Hdd vs hdd what do i upgrade??

robthatguyx

Distinguished
Dec 20, 2011
1,155
0
19,310
ok so i was orginally planning on getting this for my first build
http://www.newegg.com/Product/Product.aspx?Item=N82E16822152185
instead i think i will get this because there is no need for 1tb of mem
http://www.newegg.com/Product/Product.aspx?Item=N82E16822136075
whats a viable upgrade with the money im saving im already set on a hafx h100pushpull 16gigs corsair vengance 999 24 i52500k asrock z68 fatality gen3 razer black widow and deathadder black edition astromixamp pro and audio technica ath-ad700s and a xfx r7970 disk drive is gonna be a bluray samsung combo drive . so should i upgrade anything and if so what should i do with the cash id have from going to the 160gb or should i get 2 of those and run a raid 0? and yes i know 16gb is overkill
 

robthatguyx

Distinguished
Dec 20, 2011
1,155
0
19,310
i was actually thinking of getting like a 120gb hhd for my os boot drive and a small ssd for loading games and such..or do i want that the other way around all ive heard ssds doing is being the same thing as a hdd drive only chips and there faster
 
If anything you want the SSD as your boot drive - you'll notice the snappiness of the OS and any programs on the drive. I'm with rvilkman - just get a larger SSD (120GB-160GB) rather than a small HDD and small SSD. You'll spend about the same $$ since the HDD prices are inflated.
 
64bit will take up about 20-25GB after updates, and you'll need to reduce your pagefile.sys and turn off hiberfile.sys (hibernation). Those will take up as much space as your RAM (in my case 16GB RAM = 16GB pagefile).
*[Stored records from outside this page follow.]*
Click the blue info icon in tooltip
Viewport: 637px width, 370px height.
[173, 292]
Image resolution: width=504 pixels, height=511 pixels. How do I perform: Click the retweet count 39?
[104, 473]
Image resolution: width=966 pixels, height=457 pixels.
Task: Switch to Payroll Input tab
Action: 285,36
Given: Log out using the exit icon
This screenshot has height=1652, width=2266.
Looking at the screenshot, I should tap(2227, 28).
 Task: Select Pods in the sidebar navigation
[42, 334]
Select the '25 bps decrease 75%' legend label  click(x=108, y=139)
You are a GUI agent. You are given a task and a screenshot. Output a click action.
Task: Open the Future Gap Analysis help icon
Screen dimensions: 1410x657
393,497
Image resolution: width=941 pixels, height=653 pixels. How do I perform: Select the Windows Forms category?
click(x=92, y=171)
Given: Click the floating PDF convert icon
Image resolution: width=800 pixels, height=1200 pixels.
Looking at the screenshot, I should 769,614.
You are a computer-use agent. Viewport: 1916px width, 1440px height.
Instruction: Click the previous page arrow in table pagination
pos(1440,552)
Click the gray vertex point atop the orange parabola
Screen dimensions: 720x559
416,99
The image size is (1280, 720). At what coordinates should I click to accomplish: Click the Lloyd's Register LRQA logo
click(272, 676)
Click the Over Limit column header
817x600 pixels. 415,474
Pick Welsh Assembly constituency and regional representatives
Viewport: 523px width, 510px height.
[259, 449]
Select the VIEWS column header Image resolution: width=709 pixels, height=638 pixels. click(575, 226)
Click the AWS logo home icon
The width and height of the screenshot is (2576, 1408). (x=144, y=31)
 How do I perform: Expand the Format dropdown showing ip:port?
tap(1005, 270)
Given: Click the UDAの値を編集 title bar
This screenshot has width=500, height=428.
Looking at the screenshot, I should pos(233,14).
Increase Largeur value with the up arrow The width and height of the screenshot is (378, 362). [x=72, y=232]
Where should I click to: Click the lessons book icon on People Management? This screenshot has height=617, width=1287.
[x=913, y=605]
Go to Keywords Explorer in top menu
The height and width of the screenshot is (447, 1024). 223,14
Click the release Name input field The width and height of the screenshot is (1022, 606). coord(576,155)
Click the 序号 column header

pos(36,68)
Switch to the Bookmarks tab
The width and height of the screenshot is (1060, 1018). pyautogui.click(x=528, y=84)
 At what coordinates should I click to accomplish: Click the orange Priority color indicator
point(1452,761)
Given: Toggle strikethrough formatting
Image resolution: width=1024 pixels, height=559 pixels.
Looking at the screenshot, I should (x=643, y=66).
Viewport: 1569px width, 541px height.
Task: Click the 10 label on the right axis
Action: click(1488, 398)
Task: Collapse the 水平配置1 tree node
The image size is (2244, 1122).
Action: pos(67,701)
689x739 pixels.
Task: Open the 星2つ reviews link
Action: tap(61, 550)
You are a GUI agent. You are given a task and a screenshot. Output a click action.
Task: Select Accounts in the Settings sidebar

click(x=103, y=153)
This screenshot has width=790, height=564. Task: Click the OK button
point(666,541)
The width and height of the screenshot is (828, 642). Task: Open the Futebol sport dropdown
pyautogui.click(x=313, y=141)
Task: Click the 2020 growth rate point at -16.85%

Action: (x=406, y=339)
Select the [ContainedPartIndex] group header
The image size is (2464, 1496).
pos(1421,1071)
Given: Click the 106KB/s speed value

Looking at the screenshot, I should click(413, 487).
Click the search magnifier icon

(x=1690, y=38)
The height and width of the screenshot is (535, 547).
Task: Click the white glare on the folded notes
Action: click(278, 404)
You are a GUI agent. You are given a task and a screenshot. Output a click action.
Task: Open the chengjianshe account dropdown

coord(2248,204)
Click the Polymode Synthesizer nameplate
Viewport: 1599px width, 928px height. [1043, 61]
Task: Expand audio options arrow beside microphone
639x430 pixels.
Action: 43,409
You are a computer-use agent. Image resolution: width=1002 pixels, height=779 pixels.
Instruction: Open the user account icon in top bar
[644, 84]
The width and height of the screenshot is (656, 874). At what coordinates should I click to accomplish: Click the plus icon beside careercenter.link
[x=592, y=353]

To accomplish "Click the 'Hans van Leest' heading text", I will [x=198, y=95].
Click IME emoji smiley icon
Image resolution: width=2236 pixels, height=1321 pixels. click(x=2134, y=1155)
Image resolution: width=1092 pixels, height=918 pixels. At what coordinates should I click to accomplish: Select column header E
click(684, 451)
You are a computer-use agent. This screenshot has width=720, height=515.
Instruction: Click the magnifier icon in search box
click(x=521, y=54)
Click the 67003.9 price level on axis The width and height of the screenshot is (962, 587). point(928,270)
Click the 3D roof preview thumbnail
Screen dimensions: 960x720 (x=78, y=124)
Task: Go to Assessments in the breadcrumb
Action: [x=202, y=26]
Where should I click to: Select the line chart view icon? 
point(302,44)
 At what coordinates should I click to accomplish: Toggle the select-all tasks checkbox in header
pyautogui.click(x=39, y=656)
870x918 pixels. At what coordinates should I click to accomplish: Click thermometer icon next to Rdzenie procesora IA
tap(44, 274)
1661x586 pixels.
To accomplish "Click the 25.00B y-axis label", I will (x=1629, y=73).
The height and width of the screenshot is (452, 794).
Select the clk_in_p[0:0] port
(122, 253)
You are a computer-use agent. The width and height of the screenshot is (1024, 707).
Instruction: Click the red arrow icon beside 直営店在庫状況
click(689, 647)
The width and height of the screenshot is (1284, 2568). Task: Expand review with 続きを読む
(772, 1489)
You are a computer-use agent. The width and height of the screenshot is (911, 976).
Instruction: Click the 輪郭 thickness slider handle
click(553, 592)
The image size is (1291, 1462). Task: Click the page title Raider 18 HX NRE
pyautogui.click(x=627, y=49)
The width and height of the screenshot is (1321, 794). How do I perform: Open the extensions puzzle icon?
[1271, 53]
I use a 64GB drive as my boot drive, and I have ~15GB free (I have Office and another program/two that take up significant space installed on it as well).
 


I use a 120gb SSD for everything. It has w7-64 bit, half a dozen games, and 4gb of photos.
There is 28gb free out of 111gb useable with no attempt to conserve space.

Considering the current high prices of hard drives, starting with just a SSD sounds like a good plan to me.
Expect to pay $1.50 per gb. SSD performance among all current ssd's is remarkably similar in real world usage. Do not be much influenced by glowing synthetic benchmarks which are unrealistic.

Reliability does count.
Look for Intel, Samsung, or crucial in that order.

And... The value in a 1tb drive over a 160gb drive is that larger drives are faster, particularly when using the first 10% of a drive.
That is because the platters are denser, and can transfer more data per revolution.